Closed faevourite closed 1 week ago
Hey @faevourite - thanks for reaching out.
They should be there already. I just port-forwarded the metrics endpoint of a rule-evaluator from a real GKE cluster and was able to see it.
# HELP prometheus_rule_evaluation_duration_seconds The duration for a rule to execute.
# TYPE prometheus_rule_evaluation_duration_seconds summary
prometheus_rule_evaluation_duration_seconds{quantile="0.5"} 0.21801961
prometheus_rule_evaluation_duration_seconds{quantile="0.9"} 0.251744665
prometheus_rule_evaluation_duration_seconds{quantile="0.99"} 1.291879739
prometheus_rule_evaluation_duration_seconds_sum 11263.593287203035
prometheus_rule_evaluation_duration_seconds_count 119163
# HELP prometheus_rule_evaluation_failures_total The total number of rule evaluation failures.
# TYPE prometheus_rule_evaluation_failures_total counter
prometheus_rule_evaluation_failures_total{rule_group="/etc/rules/rules__default__example-rules.yaml;example"} 7
# HELP prometheus_rule_evaluations_total The total number of rule evaluations.

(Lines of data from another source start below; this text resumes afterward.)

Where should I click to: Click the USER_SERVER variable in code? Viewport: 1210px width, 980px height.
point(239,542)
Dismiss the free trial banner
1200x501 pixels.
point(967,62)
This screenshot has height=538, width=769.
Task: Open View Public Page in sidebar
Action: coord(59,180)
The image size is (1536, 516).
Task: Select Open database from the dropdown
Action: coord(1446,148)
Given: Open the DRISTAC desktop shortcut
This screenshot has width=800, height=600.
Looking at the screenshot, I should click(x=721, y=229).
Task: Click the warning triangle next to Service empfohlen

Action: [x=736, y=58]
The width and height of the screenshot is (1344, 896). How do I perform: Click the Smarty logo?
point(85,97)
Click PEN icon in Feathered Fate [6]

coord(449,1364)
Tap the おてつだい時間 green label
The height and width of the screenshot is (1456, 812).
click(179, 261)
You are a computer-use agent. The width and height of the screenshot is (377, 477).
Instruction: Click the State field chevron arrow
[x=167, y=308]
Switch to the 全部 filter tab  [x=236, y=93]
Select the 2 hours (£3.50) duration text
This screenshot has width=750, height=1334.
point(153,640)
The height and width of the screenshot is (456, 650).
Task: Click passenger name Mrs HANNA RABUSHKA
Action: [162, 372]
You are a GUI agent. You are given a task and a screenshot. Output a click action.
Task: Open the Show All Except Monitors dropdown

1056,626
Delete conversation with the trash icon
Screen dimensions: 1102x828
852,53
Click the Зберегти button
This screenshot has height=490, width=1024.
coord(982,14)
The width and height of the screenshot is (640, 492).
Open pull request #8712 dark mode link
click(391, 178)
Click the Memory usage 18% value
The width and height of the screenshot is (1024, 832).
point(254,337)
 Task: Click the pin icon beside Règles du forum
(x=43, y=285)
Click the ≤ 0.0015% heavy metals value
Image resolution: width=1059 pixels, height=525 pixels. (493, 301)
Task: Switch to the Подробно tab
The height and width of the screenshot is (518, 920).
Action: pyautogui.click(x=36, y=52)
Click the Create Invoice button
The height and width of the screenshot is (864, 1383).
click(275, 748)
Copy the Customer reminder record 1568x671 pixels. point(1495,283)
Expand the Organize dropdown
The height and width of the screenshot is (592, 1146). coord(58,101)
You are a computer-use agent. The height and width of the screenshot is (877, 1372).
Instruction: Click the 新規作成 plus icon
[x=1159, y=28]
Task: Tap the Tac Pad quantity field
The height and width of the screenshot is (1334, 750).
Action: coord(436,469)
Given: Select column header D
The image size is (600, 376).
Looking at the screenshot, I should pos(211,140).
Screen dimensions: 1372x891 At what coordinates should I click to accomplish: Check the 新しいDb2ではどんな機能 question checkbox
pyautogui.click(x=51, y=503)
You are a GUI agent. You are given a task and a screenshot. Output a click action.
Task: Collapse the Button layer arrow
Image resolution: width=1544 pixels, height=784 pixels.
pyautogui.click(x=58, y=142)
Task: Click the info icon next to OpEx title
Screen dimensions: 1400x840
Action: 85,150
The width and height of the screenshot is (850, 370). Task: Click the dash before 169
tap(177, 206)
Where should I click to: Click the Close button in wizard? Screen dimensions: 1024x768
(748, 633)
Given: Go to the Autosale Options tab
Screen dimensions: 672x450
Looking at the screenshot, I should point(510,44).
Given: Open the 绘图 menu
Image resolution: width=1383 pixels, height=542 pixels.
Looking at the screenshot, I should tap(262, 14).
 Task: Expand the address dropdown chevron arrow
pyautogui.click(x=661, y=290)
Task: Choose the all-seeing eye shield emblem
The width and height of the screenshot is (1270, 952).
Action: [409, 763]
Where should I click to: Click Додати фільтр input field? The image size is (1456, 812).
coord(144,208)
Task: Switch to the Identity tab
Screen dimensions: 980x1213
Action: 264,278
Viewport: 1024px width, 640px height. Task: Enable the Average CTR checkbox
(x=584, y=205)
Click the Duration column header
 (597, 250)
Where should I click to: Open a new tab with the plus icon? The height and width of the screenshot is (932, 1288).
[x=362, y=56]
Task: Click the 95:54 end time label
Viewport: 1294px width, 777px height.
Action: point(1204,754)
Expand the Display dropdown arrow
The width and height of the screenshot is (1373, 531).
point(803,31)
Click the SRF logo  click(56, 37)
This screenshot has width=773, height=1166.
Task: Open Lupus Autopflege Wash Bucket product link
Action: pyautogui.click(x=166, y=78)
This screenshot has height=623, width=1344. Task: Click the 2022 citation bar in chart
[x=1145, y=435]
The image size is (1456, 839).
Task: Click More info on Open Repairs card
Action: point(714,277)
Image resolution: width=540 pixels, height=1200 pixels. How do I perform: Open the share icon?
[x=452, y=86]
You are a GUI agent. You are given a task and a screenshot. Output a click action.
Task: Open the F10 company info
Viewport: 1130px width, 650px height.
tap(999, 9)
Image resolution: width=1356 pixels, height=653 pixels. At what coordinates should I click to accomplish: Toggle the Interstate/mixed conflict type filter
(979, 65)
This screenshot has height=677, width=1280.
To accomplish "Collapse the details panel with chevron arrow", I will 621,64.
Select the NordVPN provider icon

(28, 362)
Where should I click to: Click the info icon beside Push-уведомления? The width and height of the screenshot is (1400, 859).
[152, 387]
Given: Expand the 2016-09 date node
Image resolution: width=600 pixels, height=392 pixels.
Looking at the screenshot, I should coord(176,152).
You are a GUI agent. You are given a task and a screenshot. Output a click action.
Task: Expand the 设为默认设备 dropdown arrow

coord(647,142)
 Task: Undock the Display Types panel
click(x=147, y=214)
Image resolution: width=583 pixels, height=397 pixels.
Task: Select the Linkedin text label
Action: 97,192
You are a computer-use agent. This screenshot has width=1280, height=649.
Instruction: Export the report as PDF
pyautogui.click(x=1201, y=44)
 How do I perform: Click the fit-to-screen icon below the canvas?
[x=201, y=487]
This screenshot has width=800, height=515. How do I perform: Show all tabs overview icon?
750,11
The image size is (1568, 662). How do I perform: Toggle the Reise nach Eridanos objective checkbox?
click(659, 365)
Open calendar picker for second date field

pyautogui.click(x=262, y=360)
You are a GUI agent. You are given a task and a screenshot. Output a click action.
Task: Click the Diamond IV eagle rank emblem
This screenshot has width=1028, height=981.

# TYPE prometheus_rule_evaluations_total counter
prometheus_rule_evaluations_total{rule_group="/etc/rules/rules__default__example-rules.yaml;example"} 119163
# HELP prometheus_rule_group_duration_seconds The duration of rule group evaluations.
# TYPE prometheus_rule_group_duration_seconds summary
prometheus_rule_group_duration_seconds{quantile="0.01"} 0.291422544
prometheus_rule_group_duration_seconds{quantile="0.05"} 0.291422544
prometheus_rule_group_duration_seconds{quantile="0.5"} 0.501621914
prometheus_rule_group_duration_seconds{quantile="0.9"} 0.75325986
prometheus_rule_group_duration_seconds{quantile="0.99"} 1.570991952
prometheus_rule_group_duration_seconds_sum 11266.405408267998
prometheus_rule_group_duration_seconds_count 57959
Assuming it's done for now, we can reopen if you found otherwise @faevourite, thanks!
Thank you! Apologies, this was indeed user error. :)
Prometheus has some built-in metrics like the counter
prometheus_rule_evaluation_failures_total
, which is incremented any time there's an issue evaluating a recording/alerting rule. This is a convenient alternative to watching the logs for errors. Could this metric and any others that would make sense from GMP's perspective be added to the rule-evaluator?